Modeling Deep Learning Based Privacy Attacks on Physical Mail
This work highlights a significant privacy vulnerability for individuals and organizations relying on physical mail, demonstrating that current paper envelopes are not secure against deep learning-based attacks.
This paper demonstrates a deep learning model, Neural-STE, that can recover hidden content from inside a sealed envelope using only an image of the envelope's front face. The model successfully recovers details like texture and image structure, showing that physical mail is vulnerable to such privacy attacks.

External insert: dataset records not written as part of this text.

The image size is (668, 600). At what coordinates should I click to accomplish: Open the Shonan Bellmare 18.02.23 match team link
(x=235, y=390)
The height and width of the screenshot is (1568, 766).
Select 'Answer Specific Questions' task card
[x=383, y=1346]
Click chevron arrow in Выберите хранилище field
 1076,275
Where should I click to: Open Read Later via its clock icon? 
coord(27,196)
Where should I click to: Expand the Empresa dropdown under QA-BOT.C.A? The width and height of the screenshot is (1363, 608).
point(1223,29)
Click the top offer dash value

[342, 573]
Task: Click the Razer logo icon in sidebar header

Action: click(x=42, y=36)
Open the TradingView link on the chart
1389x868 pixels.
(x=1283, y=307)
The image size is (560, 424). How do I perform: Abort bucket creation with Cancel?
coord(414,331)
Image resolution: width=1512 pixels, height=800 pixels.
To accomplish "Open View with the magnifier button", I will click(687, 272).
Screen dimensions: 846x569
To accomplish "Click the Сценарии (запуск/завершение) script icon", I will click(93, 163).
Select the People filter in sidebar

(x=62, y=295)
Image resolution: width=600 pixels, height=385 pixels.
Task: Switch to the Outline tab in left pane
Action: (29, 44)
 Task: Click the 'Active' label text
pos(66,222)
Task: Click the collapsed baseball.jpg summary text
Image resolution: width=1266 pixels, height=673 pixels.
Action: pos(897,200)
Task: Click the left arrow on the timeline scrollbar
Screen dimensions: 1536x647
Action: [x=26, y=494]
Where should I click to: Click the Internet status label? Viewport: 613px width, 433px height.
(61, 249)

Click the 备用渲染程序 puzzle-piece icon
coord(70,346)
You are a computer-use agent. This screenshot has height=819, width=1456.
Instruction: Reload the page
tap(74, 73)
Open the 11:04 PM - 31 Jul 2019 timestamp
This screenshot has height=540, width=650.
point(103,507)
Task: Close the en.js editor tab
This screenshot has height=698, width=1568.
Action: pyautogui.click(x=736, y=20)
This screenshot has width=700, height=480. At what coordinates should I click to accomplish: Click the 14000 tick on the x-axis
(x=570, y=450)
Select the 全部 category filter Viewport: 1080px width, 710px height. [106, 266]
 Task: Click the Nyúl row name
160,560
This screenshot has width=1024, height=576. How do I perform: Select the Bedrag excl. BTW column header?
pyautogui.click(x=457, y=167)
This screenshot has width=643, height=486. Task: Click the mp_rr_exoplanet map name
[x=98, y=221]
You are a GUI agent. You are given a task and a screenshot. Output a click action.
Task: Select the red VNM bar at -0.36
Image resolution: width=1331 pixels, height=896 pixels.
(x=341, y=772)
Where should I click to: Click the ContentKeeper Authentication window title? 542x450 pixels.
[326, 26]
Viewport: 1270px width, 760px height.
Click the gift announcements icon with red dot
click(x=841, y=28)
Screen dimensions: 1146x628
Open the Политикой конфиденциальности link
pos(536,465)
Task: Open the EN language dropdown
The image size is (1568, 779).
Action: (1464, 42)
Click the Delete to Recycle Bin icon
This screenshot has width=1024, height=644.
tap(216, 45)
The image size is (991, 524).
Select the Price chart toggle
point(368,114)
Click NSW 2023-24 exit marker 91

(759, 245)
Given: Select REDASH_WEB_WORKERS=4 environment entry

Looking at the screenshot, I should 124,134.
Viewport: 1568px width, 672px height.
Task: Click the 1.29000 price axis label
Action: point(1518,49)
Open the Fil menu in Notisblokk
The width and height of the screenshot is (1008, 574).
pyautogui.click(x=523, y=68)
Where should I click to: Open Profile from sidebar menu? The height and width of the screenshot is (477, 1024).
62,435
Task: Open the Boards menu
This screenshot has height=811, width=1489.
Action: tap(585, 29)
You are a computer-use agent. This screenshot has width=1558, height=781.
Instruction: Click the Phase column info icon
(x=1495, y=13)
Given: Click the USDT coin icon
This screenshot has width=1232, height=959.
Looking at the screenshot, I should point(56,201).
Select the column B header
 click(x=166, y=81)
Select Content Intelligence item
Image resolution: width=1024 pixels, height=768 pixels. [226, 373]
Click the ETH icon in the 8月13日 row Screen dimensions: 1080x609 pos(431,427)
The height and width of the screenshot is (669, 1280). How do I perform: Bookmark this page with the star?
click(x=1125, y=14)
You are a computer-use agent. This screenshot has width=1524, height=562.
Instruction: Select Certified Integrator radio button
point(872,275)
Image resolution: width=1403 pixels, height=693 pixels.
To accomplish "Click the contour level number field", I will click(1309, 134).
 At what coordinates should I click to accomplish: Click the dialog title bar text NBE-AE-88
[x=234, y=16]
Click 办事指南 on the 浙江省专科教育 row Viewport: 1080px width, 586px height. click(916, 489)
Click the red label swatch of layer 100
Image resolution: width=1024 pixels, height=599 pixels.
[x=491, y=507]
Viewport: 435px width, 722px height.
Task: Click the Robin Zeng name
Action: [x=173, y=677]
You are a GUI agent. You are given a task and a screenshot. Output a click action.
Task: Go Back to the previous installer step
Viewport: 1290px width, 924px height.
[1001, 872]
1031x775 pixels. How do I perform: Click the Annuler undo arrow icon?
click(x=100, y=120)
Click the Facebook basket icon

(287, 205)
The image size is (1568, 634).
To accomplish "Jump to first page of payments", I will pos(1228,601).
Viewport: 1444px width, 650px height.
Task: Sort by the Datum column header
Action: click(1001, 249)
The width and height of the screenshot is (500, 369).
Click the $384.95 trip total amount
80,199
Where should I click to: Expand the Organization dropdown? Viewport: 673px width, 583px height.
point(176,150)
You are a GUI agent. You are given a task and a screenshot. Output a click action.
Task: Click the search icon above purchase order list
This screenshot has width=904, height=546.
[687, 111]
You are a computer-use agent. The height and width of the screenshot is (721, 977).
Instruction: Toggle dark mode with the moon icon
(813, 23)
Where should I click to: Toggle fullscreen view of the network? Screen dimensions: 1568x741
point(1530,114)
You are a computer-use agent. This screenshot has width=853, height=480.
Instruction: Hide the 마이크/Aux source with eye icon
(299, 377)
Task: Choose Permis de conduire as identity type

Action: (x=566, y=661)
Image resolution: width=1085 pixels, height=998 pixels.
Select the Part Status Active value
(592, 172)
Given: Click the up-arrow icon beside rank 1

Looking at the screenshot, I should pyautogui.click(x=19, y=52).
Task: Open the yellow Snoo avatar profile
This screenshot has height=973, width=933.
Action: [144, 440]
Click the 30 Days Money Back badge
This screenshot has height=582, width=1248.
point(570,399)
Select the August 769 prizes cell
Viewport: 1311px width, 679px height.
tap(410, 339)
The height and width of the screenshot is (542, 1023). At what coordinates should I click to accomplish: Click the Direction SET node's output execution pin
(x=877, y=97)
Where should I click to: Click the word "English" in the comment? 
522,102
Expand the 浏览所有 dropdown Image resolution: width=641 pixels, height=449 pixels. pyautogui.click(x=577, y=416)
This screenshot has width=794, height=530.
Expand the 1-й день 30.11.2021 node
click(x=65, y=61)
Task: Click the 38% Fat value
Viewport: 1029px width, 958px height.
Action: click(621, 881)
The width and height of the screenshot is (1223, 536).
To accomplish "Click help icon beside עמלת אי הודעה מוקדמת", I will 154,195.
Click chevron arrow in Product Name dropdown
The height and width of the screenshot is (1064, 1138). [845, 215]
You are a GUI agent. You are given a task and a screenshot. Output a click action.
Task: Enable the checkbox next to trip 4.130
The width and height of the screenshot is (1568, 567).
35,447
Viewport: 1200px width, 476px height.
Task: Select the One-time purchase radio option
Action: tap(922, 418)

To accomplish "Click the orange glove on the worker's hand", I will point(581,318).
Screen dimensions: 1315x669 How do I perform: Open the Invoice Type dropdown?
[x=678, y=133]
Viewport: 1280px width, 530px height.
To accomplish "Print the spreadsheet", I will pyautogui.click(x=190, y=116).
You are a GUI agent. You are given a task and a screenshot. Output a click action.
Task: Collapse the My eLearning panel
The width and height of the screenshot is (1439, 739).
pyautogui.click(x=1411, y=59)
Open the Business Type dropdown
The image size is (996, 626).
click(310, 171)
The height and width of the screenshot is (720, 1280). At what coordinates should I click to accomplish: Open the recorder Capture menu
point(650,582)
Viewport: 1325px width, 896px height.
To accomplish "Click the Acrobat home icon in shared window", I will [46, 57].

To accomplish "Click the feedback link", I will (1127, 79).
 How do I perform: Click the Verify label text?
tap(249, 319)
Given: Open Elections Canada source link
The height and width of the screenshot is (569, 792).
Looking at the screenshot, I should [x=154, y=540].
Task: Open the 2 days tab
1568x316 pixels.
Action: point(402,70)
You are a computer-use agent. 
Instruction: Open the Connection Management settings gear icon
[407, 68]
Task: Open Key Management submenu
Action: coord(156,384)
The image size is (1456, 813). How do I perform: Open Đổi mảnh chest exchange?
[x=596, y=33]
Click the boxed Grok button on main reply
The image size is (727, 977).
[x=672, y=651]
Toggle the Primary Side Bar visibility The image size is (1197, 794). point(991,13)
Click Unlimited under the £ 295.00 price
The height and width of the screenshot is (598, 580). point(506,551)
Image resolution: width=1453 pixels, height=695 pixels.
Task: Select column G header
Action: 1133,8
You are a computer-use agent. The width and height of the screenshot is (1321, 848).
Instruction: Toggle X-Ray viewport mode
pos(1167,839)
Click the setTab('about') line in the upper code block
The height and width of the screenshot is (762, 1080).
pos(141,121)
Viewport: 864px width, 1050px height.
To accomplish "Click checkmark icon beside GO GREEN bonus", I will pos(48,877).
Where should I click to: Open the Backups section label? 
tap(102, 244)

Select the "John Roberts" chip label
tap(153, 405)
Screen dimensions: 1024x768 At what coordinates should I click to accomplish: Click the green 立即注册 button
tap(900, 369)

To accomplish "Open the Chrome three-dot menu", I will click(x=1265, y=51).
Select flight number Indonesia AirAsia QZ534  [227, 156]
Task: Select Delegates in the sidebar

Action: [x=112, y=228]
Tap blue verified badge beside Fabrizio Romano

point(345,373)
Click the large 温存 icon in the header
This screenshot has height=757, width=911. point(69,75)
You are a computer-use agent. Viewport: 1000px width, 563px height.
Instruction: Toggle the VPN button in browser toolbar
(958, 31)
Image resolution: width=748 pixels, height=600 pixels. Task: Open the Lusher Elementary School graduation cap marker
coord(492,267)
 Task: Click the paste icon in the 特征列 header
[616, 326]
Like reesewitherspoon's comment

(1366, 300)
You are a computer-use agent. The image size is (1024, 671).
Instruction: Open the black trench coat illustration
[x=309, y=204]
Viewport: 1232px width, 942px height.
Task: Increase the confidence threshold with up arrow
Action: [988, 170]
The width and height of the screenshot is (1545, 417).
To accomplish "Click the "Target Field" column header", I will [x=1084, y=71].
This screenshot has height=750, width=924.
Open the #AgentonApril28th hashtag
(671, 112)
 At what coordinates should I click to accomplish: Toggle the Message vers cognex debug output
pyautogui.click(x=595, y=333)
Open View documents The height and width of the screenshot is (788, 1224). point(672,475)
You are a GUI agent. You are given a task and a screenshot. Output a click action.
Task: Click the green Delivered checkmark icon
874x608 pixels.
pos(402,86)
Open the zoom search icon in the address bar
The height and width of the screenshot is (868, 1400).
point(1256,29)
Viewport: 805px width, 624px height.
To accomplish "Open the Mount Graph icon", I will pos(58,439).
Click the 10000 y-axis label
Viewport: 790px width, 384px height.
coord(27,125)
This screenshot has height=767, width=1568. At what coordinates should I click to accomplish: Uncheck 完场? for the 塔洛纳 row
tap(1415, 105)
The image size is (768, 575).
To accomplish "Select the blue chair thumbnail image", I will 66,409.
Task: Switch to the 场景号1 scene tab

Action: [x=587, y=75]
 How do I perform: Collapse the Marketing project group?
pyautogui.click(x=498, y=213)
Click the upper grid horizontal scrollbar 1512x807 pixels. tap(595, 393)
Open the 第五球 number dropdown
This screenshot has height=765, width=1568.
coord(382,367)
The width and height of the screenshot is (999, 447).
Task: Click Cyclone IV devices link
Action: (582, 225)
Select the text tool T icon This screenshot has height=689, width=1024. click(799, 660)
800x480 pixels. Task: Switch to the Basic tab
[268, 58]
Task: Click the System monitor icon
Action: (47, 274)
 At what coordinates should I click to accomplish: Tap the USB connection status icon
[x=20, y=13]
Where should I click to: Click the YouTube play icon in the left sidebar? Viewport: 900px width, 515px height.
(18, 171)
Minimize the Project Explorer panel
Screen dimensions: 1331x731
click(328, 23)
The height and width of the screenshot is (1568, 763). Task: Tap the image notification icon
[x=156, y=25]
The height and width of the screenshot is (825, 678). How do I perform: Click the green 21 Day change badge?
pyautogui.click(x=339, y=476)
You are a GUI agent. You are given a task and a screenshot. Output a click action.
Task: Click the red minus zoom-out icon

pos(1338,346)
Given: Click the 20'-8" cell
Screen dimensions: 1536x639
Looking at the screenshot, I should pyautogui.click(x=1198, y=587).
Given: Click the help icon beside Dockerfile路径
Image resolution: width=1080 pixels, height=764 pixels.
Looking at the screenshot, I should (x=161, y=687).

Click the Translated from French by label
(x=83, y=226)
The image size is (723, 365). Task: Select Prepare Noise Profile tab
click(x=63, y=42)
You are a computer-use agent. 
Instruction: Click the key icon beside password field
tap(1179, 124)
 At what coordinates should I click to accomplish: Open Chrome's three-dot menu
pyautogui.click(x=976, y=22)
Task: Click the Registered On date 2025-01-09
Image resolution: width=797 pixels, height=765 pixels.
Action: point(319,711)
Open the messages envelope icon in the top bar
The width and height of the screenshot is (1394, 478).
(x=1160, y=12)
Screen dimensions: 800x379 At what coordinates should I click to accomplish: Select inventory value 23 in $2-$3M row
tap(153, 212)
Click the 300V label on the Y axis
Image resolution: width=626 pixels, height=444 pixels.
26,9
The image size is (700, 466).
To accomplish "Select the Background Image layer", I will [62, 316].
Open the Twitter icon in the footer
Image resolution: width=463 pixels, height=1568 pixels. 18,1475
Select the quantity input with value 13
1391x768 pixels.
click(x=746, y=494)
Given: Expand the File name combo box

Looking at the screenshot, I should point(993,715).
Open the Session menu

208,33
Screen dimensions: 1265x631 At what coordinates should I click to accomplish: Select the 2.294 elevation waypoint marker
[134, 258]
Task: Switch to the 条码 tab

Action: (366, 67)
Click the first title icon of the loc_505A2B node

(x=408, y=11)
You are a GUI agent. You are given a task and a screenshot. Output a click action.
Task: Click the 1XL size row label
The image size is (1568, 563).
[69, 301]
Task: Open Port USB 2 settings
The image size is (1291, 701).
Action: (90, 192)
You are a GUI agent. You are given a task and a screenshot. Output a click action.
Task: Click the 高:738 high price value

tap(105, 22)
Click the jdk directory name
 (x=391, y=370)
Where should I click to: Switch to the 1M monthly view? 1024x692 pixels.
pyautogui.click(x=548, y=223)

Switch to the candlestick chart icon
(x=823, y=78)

Mail privacy protection aims to prevent unauthorized access to hidden content within an envelope since normal paper envelopes are not as safe as we think. In this paper, for the first time, we show that with a well designed deep learning model, the hidden content may be largely recovered without opening the envelope. We start by modeling deep learning-based privacy attacks on physical mail content as learning the mapping from the camera-captured envelope front face image to the hidden content, then we explicitly model the mapping as a combination of perspective transformation, image dehazing and denoising using a deep convolutional neural network, named Neural-STE (See-Through-Envelope). We show experimentally that hidden content details, such as texture and image structure, can be clearly recovered. Finally, our formulation and model allow us to design envelopes that can counter deep learning-based privacy attacks on physical mail.